The general idea is to have a worker/handler which has one or more pure functions to perform some piece of work.
This worker should be stateless. Or if does need state you should put into a centralized location which supports concurrent access (e. g. A DB technically no longer pure).
Your orchestration script takes gives tasks to your workers and collects the result. The key idea is you can horizontally scale the amount of workers because they are stateless.
A simple example of this might be a an orchestrator script that creates a bunch of tasks (e.g. adding two numbers) and pushes it to a input queue. The workers take a task off the queue, and push the result on the result queue. Orchestrator takes the result off and aggregates all the results.
A more complex example is a webserver communicating through RPCs.
Not GP but I think the fundamental idea is to think about "who calls who" and have pure functions be called/scheduled by a stateful coordination mechanism.
Usually queues/channels/event loops are involved at the top level especially if you're doing async IO. If you're doing parallel computation then you'd probably use fan-in/fan-out/waitgroup logic at the top that calls into pure functions. The general point is "only this piece of code worries about coordinating state".
For async IO think Go's concurrency primitives, Clojure's core.async or Erlang/Elixir as examples of coordinating state through messages.
For parallelism specifically look at this pretty cool rust crate:
> Most FP persistent data structures take the form of a tree and perform a path copy from leaf to root for the change, reusing as much of the tree as possible. What this results in is a single contention point at the root of the tree for CAS operations. Now expand this view to a larger domain model of many entities, e.g. Customers, Orders, Products, etc., all interrelated and that model needs one or more entry points. Each of these entry points become a contention hotspot as the model is mutated. Also with trees and linked lists being the underlying data structures, performance is limited due to indirection causing cache misses.

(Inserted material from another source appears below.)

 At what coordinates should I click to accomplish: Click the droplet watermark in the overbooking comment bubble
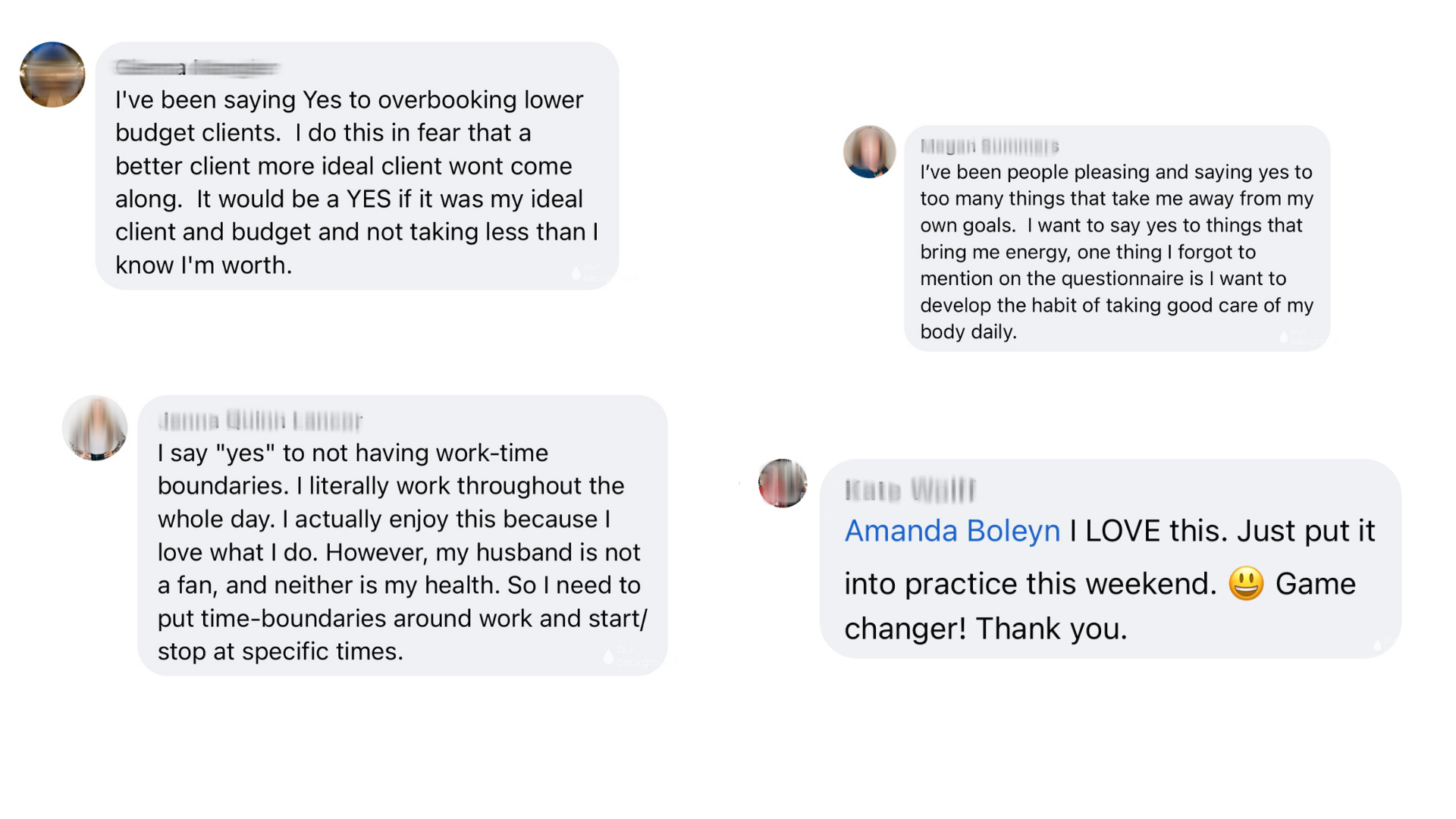tap(576, 273)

So really it matters a lot what you're doing. FP is not a panacea for concurrency and parallelism. As an application programmer that does mostly IO and very little heavy calculation etc. it's for example great.
> > Most FP persistent data structures take the form of a tree and perform a path copy from leaf to root for the change, reusing as much of the tree as possible. What this results in is a single contention point at the root of the tree for CAS operations. Now expand this view to a larger domain model of many entities, e.g. Customers, Orders, Products, etc., all interrelated and that model needs one or more entry points. Each of these entry points become a contention hotspot as the model is mutated. Also with trees and linked lists being the underlying data structures, performance is limited due to indirection causing cache misses.
But the root of a tree is not mutated. Not mutating anything in the whole tree is the whole point. It will be there, until garbage collected (since no one has a reference to it any longer, but only to other versions / other roots). Not sure I am understanding what he is saying correctly.
Maybe he is talking about the kind of "reduce step" which one has to deal with, when all the parallel running functions return results and how to use the results? They might make a new tree-like thing. Sometimes there is no way around a sequential section in the program, since the problem is inherently sequential. But I don't see the contention hotspots.